** Extract provided **
---

My Machine Learning Diary: Day 57

Junhong Wang
3 min readDec 14, 2018

--

Day 57

Today I had an overview on some cool applications of machine learning.

Photo Optical Character Recognition (OCR)

Photo OCR is a technique to recognize texts from an image.

Photo OCR recognizes four texts from an image

Pipeline

A machine learning pipeline is a technique to break down the problem into smaller pieces. This is very useful in terms of problem solving and working in a team. For photo OCR, the pipeline looks as follow:

Photo OCR Pipeline

Text detection

In text detection stage, given an image, we need to figure out where the texts are. We use a technique called sliding window to check a small rectangular regions of given image. Then we repeat the process all over the image. Finally, we amplify the signal and put a rounding box around the white regions.

Text Detection

Character Segmentation

In character segmentation stage, we want to separate the text to chunks of characters. Again, we will use sliding window to do this.

Character Segmentation

Character Recognition

In character recognition stage, we simply classify the image into a character.

Character Recognition

Artificial Data Synthesis

With low bias algorithms, we can improve the accuracy with more data. Given a data set, we can synthesize more data. For photo OCR, you can combine a random font character with a random background.

Synthesize w/ Random Fonts

Another way to synthesize the data for photo OCR is to add distortions.

---

(Data listing)
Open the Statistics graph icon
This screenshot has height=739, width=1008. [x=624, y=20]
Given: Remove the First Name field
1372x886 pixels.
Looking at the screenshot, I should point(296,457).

---

** Short problem **
Rewrite the passage of the machine learning diary entry between "In text detection" and "to do this.", inclusive, changing "sliding window" to "moving window".

** Result **
In text detection stage, given an image, we need to figure out where the texts are. We use a technique called moving window to check a small rectangular regions of given image. Then we repeat the process all over the image. Finally, we amplify the signal and put a rounding box around the white regions.

Text Detection

Character Segmentation

In character segmentation stage, we want to separate the text to chunks of characters. Again, we will use moving window to do this.